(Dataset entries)
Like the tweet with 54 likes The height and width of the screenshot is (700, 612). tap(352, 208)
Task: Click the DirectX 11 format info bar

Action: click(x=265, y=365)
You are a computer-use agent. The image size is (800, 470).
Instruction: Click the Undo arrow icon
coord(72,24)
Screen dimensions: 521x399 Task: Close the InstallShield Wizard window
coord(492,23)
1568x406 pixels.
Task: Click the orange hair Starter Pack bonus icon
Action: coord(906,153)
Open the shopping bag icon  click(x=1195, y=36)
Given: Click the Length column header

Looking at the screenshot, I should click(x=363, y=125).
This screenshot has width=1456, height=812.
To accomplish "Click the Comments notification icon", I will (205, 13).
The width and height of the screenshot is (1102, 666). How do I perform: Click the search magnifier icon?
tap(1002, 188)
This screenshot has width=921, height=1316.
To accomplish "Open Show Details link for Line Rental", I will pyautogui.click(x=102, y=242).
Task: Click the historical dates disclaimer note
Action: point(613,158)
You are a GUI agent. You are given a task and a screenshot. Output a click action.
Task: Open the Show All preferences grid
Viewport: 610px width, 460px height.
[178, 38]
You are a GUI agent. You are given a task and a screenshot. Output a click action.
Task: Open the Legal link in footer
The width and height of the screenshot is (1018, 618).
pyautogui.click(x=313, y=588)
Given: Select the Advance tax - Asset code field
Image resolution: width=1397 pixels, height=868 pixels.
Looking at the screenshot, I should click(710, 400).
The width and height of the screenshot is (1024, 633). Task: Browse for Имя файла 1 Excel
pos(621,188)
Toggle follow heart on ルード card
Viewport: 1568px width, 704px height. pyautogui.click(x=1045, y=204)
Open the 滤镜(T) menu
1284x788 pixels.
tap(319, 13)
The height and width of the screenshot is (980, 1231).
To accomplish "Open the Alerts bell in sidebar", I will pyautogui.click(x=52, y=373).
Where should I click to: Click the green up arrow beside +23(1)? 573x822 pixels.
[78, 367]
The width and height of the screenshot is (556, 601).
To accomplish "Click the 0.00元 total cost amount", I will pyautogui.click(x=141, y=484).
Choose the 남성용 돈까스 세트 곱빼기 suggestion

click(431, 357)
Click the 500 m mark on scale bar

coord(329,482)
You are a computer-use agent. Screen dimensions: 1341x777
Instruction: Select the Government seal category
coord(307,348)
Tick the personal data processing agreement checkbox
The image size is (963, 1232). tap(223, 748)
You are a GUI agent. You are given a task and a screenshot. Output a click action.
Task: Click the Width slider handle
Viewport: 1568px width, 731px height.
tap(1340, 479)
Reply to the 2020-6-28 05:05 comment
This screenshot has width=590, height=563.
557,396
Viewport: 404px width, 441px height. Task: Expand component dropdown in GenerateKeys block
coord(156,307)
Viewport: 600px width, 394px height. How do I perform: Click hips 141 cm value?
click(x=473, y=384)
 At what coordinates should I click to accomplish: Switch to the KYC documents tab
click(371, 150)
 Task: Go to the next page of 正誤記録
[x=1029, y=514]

- Exercise goal
What lines in the data above contain the word "computer"? Copy them all.

- Answer section
You are a computer-use agent. The image size is (800, 470).
You are a computer-use agent. Screen dimensions: 1341x777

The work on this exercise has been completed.